And you give as your source:
N. M. Swerdlow (1993). "Montucla's Legacy: The History of the Exact Sciences", Journal of the History of Ideas 54 (2)
I assume you got it from here: http://www.answers.com/topic/islamic-science?cat=technology#wp-_ref-5
That is not what the footnote was about. The footnote related to this part:
The number of important and original Arabic works written on the mathematical sciences is much larger than the combined total of Latin and Greek works on the mathematical sciences.
And not to what was above. If it did relate to what was above there would be another footnote. Or maybe you can tell me what source you used? I am asking that because I do not believe that Swerdlow said that. Swerdlow says all good things about Muslims.

Anyway, even if we for a second entertain the thought that Swerdlow did say that, all we have is speculation. “This could perhaps”... Yes, it could perhaps be because there was a war going on at the time which meant that movement of anything in the country was a bit restricted. It’s what happens during war you know?
RE: European Enlightenment.
Could you tell me just how “Islam” brought about the Rebirth of Europe?
After the Muslims were kicked out of Spain all the knowledge that they had gathered spread far and wide through the people that escaped the persecution that followed. They brought this knowledge further into Europe and from there it’s all history.
I’m just curious how in the Hell “Islam” a religious notion was so influential during a time of secularization of Europe. Please, Arsalan, explain to all of us on how Islam brought about secular institutions in France, Italy, Germany, England.
Because Islam is a religion which pushes secular government the most in its scriptures. It’s that simple. Muslims were at the forefront of education. Knowledge was theirs. When they were kicked out of Europe, that knowledge was taken to the rest of Europe by the people who escaped the persecution that followed.
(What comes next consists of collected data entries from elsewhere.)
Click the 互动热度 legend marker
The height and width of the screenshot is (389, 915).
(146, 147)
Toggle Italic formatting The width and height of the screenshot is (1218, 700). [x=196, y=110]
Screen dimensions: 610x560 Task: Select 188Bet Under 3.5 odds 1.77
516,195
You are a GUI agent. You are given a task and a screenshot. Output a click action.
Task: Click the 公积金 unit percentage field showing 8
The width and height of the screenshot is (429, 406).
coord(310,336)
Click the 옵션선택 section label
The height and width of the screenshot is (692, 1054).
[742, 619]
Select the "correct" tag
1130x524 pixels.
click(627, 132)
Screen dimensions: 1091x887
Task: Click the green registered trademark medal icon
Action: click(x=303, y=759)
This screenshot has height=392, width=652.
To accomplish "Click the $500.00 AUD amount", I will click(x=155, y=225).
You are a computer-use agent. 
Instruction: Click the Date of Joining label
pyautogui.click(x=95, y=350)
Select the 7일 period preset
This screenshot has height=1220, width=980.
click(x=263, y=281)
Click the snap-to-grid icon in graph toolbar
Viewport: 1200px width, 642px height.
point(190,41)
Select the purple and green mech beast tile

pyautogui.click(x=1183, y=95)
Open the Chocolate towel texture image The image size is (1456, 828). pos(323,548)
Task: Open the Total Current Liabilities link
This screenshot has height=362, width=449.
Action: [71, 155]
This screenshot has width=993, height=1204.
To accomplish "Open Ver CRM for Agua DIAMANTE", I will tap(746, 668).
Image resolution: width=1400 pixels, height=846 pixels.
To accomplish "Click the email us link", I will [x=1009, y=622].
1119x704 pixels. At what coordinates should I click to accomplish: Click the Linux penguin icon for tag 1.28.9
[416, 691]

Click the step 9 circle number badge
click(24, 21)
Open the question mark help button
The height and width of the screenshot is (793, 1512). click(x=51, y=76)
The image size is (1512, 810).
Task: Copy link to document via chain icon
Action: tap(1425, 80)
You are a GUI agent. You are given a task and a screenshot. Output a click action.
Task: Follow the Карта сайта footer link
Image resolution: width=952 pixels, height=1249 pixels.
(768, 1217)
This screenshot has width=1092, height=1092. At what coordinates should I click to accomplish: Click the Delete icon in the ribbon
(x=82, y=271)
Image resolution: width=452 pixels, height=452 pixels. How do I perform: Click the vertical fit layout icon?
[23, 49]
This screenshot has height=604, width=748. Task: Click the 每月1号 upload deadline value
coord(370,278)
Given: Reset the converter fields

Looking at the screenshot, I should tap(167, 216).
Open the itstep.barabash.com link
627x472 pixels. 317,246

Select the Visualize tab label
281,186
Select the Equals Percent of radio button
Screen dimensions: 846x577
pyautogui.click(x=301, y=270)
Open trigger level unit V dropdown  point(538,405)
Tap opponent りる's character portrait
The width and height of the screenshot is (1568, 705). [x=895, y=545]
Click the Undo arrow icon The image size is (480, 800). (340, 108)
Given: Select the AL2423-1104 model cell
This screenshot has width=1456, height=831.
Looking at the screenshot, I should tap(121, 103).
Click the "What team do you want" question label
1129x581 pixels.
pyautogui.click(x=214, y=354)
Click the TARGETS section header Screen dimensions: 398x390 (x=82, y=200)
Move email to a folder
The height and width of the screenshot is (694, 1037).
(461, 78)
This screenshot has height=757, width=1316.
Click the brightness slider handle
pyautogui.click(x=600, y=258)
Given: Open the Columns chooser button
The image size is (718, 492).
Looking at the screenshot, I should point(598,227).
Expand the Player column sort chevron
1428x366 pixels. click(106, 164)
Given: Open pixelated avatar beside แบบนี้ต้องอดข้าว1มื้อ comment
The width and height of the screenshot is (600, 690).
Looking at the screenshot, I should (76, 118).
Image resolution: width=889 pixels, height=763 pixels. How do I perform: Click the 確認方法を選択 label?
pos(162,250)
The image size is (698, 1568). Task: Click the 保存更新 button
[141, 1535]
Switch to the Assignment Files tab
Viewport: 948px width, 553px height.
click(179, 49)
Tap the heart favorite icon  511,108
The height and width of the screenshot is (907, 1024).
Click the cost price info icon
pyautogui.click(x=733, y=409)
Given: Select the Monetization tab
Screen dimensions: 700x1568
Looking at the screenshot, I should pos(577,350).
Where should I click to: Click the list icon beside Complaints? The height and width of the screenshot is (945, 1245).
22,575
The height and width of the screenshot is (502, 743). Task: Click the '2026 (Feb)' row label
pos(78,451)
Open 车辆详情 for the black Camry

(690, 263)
YES, I agree that Ibn Haytham was a great scientist. Maybe Islam did inspire him, I mean, it was a Muslim who tossed him prison and that is where he made his first observations of the nature of light.
Yeah, Islam supports the notion of a Caliph and it was an arse-hole Caliph who tossed Ibn Haytham in prison.
So Islam = Arse-hole Caliph = imprison brilliant scientist who fains madness = light observation.
Oh, Michael. Why do you try your utter best to portray Islam in a negative light in any way possible? Why do you waste your time spreading hatred and lies and inciting tensions when you can spend your time working towards greater understanding and brotherhood between people? Why are you trying to make an elephant out of a mosquito? Why is it that you have this innate fear of Islam? Or do you just plain out hate everything connected to it? You do know that the Caliph which called Haytham to Egypt to regulate the Nile, was a mad man and he loved science. And even then he did not throw him in jail. No, he gave him an administrative position.

It was only after Haytham understood how mad the Caliph was that he pretended to be mad and was then placed under house arrest, in his house, for his and the society’s protection. This is what happens nowadays as well with anyone thought to be mentally disturbed or a danger to anyone. But then again, you don’t care much for the truth do you? You will say whatever you can to put Islam in a negative light.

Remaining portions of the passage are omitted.